Delays and higher-than-expected costs have dragged on in the taxpayer-funded, investor-financed Pennsylvania Rapid Bridge Replacement Project.
The bridge program was planned by the Assembly with input from a long list of investment bankers, Wall Street and international investors, and Pennsylvania lawyers and financial advisers, and rolled out by Gov. Tom Corbett's administration in early 2015. It was supposed to have "substantially completed" 558 replacement bridges carrying state roads across Pennsylvania creeks as of Sunday.
About 390 of the bridges are open, according to the partnership, and 284 of those have been approved for long-term maintenance payments over the next 25 years by Walsh Infrastructure Management, an affiliate of construction partner and investor Walsh Construction Co. of Chicago.
That leaves 168 bridges, or 30 percent of the total, unbuilt after the target date. Locally, those include the Lincoln Highway bridge over Queen Anne Creek in Falls Township, the Wynnewood Road bridge over Indian Creek in Narberth, the Route 420 bridge over Stoney Creek in Ridley Township, and others that are supposed to be done in 2018. Now slated for early 2019 are spans including a Philmont Avenue bridge in Lower Moreland. (Update Jan. 2, 2018: Walsh spokesman Rory McGlasson tells me the company hopes to speed up the Philmont Ave. bridge and get it done this year.)
The work was budgeted at $899 million, plus financing, consultant, and maintenance fees that raised the total to $1.12 billion. In 2015, Pennsylvania sold more than $700 million in tax-protected Private Activity Bonds to fund the bridges, and pledged an additional $225 million from PennDot funds.
Those bonds tend to cost more than plain-vanilla state bonds. When I asked PennDot officials about the extra expense in 2014, they assured me they would save so much time doing the job this way, instead of bidding the bridges one by one or in small clusters and funding with low-cost state bonds, that the convenience was worth any higher interest expense, as I wrote at the time.
Investors led by Plenary Group of Australia, Wall Street investment banks J.P. Morgan Securities and Wells Fargo Securities, accountant KPMG, Philadelphia-based bond-advisory firm Public Financial Management, lawyers Ballard Spahr and Allen & Overy, and other Wall Street and Pennsylvania professionals were paid to speed the job along under the leadership of Walsh and California-based Granite Construction Co.
The Rapid Bridge Replacement Project was hailed by proponents as an innovative way to build a lot of bridges fast.

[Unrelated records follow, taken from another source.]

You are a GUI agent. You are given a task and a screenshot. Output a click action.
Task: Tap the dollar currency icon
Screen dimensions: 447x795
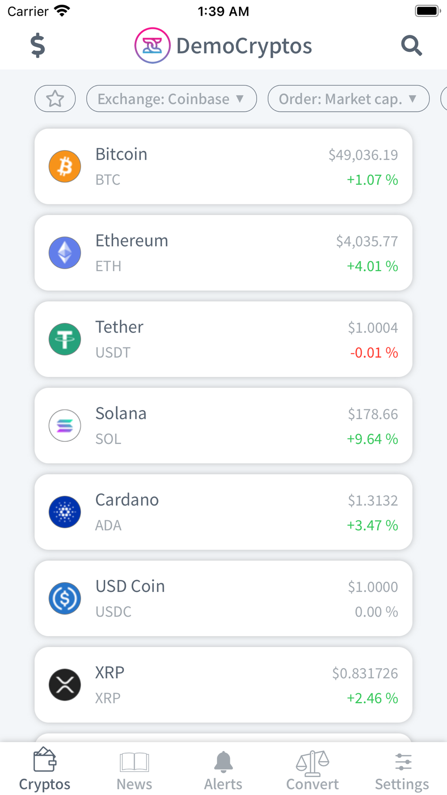pos(38,46)
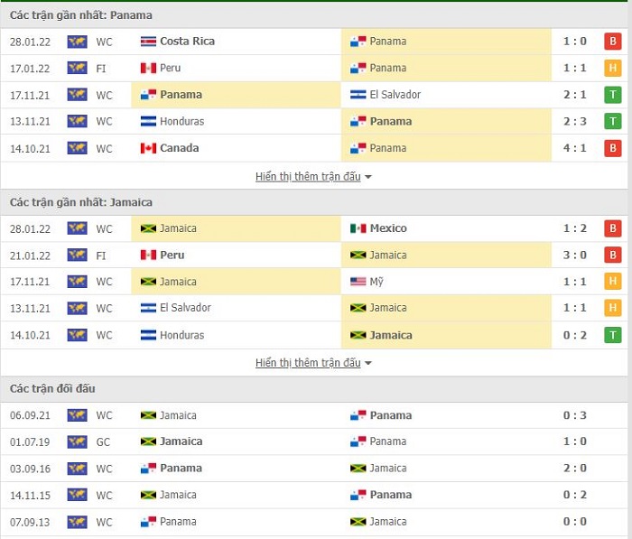Click the Canada flag icon
The width and height of the screenshot is (632, 539).
tap(148, 148)
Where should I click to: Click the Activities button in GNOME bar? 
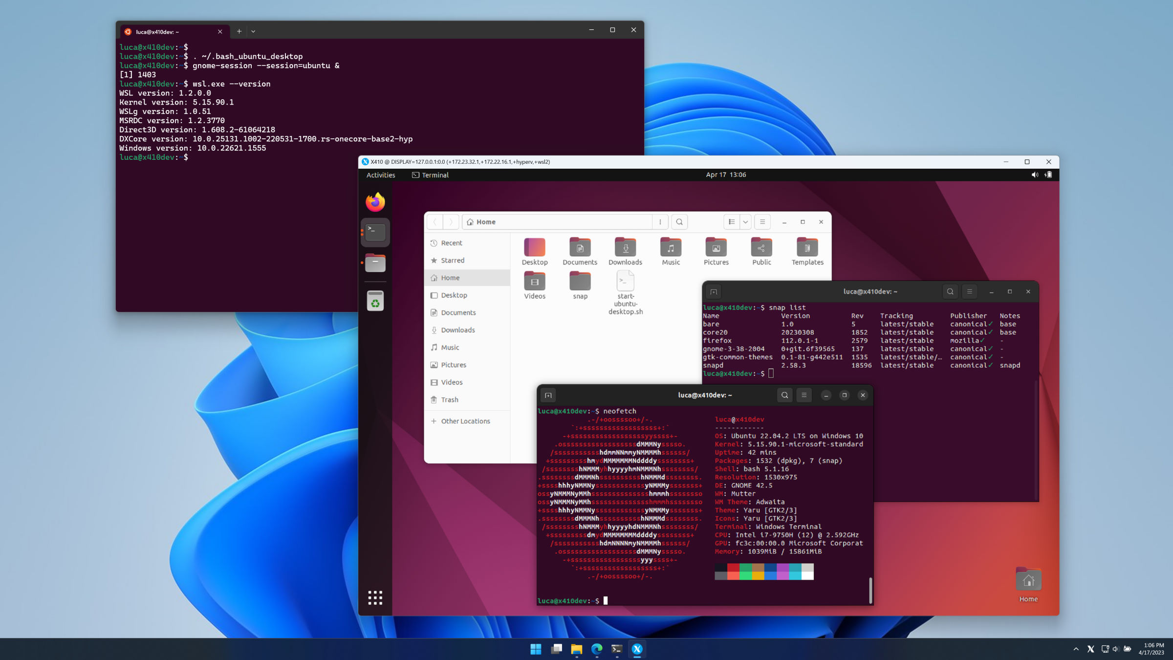tap(379, 175)
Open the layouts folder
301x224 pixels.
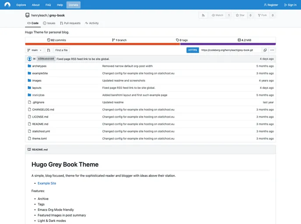[37, 88]

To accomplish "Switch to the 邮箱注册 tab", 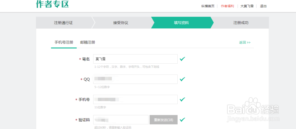I will point(88,42).
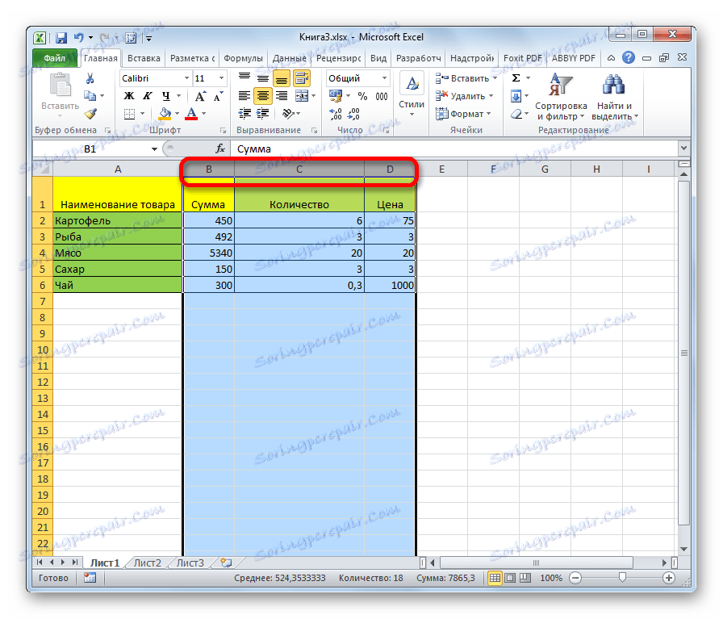The width and height of the screenshot is (723, 619).
Task: Open the font color А dropdown arrow
Action: click(203, 114)
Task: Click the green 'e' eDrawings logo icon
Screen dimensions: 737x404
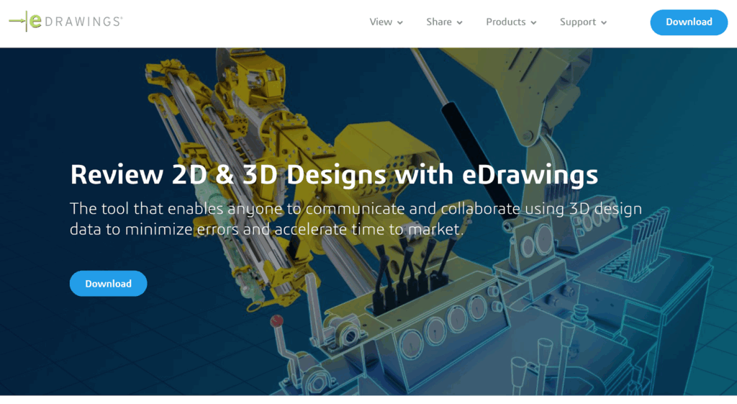Action: pos(34,22)
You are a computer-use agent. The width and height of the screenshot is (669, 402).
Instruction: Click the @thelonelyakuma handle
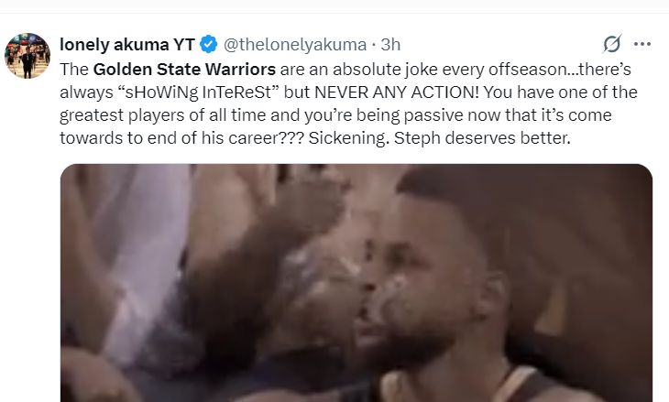pyautogui.click(x=293, y=44)

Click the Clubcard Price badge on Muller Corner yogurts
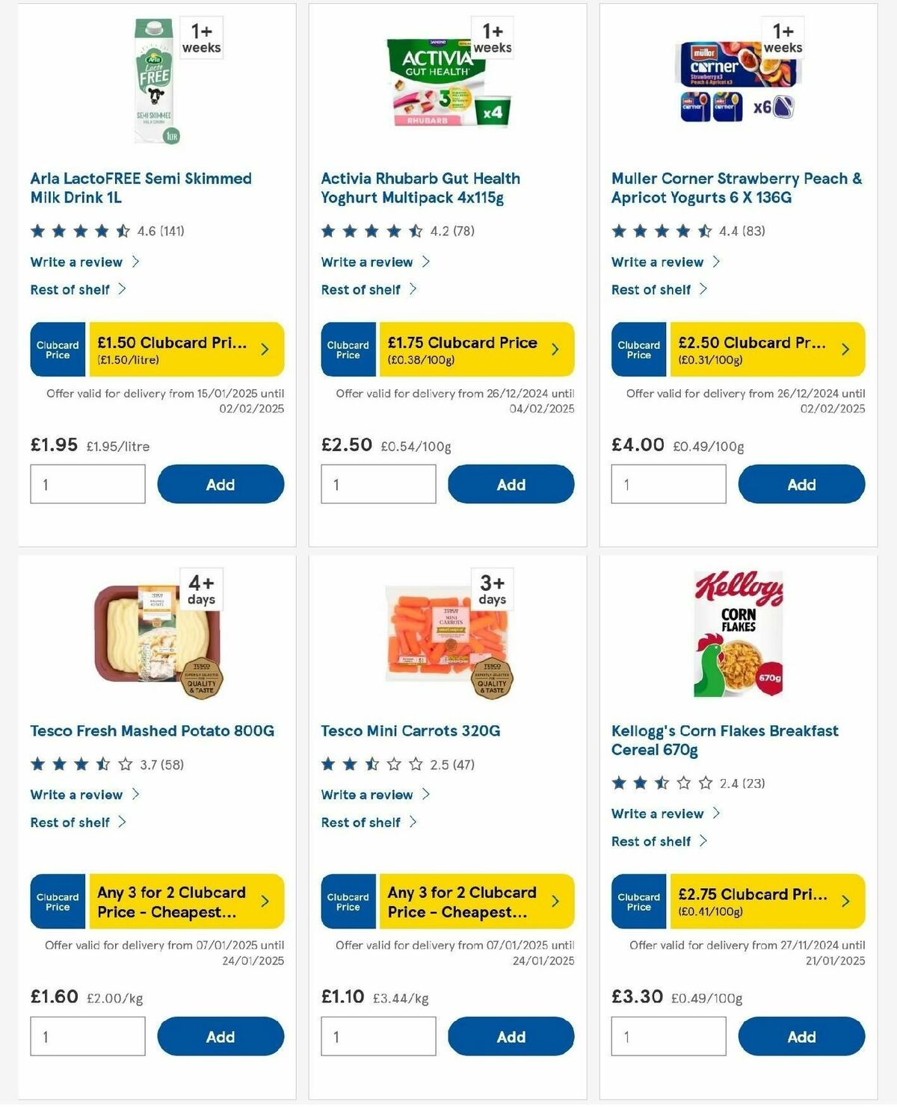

So why are so many of the bridges still not built?
As it turns out, whatever the financing speed or mass-design efficiencies, each bridge is still a local project.
"As we went through it, there were all kinds of scheduling issues, things like coordinating with utilities to move utility lines, getting environmental permits. We had to adjust the contract to reflect that the schedule was slipping somewhat," said Rich Kirkpatrick, spokesman for the Pennsylvania Department of Transportation.
Along with the delays, PennDot has had to take on $43 million in additional costs for the bridge replacement, Kirkpatrick added. "That came out of the Motor License Fund," he told me. That fund, which is supposed to finance road repairs, has also been used for decades to fund state police service to towns that don't pay for their own.
The Walsh firm is a partner in another large Pennsylvania project, the $400 million Phoenix state prison in Montgomery County, which is going into its third year of completion delays amid a multimillion-dollar fee dispute with the state Department of General Services. DGS says those builders are contractually obligated to pay for their delays.
Officials of bridge team Plenary Walsh Keystone Partners, who issued a short written annual update on construction progress Thursday, weren't available when I called them Friday seeking answers to some of the questions PennDot couldn't immediately address.